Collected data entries
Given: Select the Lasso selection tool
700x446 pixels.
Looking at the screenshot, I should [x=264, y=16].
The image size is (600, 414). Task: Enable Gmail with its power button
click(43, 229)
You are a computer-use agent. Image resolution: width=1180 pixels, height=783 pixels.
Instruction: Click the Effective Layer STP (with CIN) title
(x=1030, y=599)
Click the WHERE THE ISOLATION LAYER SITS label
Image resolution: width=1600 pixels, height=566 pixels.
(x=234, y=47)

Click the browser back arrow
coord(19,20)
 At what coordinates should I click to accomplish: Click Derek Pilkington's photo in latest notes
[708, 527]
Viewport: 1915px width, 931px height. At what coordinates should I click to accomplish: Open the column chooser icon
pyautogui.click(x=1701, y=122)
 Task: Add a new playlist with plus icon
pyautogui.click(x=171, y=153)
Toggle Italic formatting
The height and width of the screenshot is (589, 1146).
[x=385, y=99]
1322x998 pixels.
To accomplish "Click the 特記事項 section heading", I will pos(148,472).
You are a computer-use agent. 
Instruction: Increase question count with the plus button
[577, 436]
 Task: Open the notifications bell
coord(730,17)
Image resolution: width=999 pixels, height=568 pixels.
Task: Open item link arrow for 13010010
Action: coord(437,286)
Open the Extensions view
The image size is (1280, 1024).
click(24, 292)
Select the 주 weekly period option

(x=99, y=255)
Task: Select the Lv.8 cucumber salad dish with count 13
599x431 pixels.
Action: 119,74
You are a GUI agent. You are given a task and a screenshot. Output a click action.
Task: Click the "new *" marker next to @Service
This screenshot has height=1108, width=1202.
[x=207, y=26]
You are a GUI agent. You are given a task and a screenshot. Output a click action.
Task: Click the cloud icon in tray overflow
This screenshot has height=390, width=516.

(Work to be completed) Having looked over the entries above, reproduce all of them exactly.

(Your solution)
Given: Select the Lasso selection tool
700x446 pixels.
Looking at the screenshot, I should [x=264, y=16].
The image size is (600, 414). Task: Enable Gmail with its power button
click(43, 229)
You are a computer-use agent. Image resolution: width=1180 pixels, height=783 pixels.
Instruction: Click the Effective Layer STP (with CIN) title
(x=1030, y=599)
Click the WHERE THE ISOLATION LAYER SITS label
Image resolution: width=1600 pixels, height=566 pixels.
(x=234, y=47)

Click the browser back arrow
coord(19,20)
 At what coordinates should I click to accomplish: Click Derek Pilkington's photo in latest notes
[708, 527]
Viewport: 1915px width, 931px height. At what coordinates should I click to accomplish: Open the column chooser icon
pyautogui.click(x=1701, y=122)
 Task: Add a new playlist with plus icon
pyautogui.click(x=171, y=153)
Toggle Italic formatting
The height and width of the screenshot is (589, 1146).
[x=385, y=99]
1322x998 pixels.
To accomplish "Click the 特記事項 section heading", I will pos(148,472).
You are a computer-use agent. 
Instruction: Increase question count with the plus button
[577, 436]
 Task: Open the notifications bell
coord(730,17)
Image resolution: width=999 pixels, height=568 pixels.
Task: Open item link arrow for 13010010
Action: coord(437,286)
Open the Extensions view
The image size is (1280, 1024).
click(24, 292)
Select the 주 weekly period option

(x=99, y=255)
Task: Select the Lv.8 cucumber salad dish with count 13
599x431 pixels.
Action: 119,74
You are a GUI agent. You are given a task and a screenshot. Output a click action.
Task: Click the "new *" marker next to @Service
This screenshot has height=1108, width=1202.
[x=207, y=26]
You are a GUI agent. You are given a task and a screenshot. Output a click action.
Task: Click the cloud icon in tray overflow
This screenshot has height=390, width=516.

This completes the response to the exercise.